Data to process —
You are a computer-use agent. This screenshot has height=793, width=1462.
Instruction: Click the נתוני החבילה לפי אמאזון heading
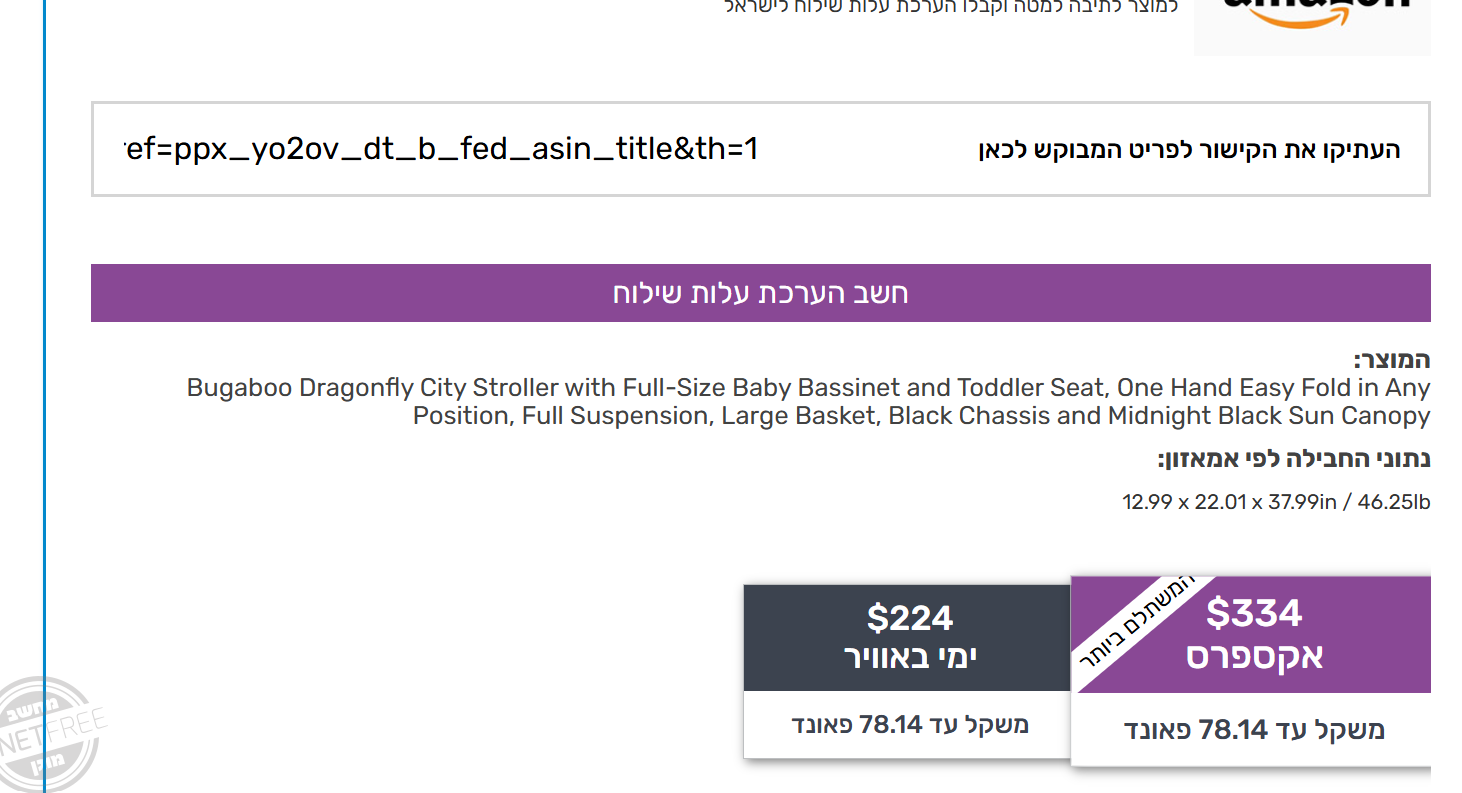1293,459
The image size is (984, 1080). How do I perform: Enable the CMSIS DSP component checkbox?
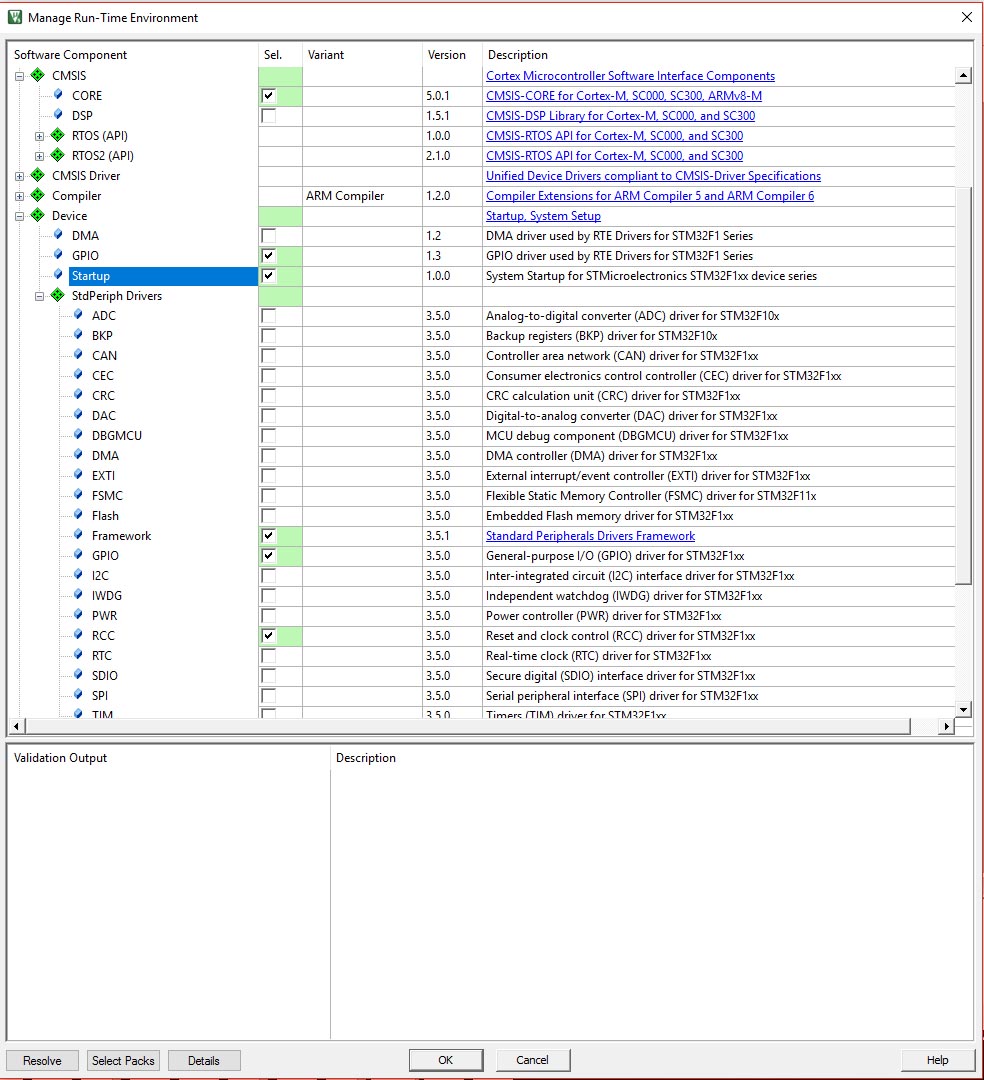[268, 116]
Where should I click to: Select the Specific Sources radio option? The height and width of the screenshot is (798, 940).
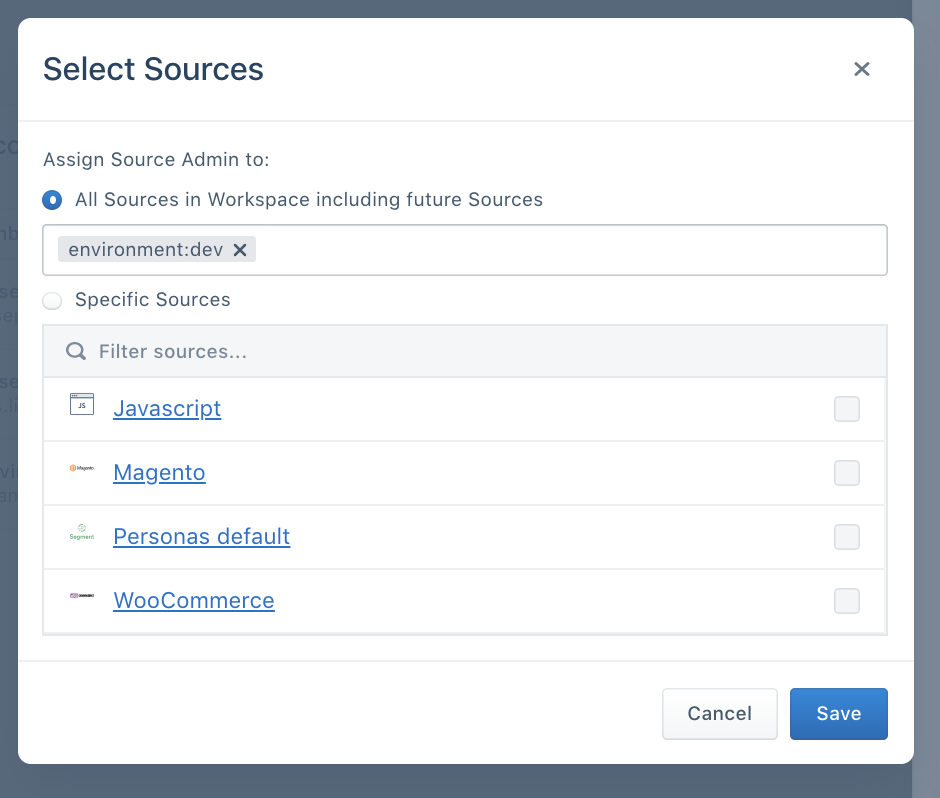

Activity —
Transcribe the listing verbatim, pictures excluded.

Answer to the exercise —
You are a computer-use agent. This screenshot has height=793, width=1462.
Instruction: Click the נתוני החבילה לפי אמאזון heading
1293,459
The image size is (984, 1080). How do I perform: Enable the CMSIS DSP component checkbox?
[268, 116]
Where should I click to: Select the Specific Sources radio option? The height and width of the screenshot is (798, 940).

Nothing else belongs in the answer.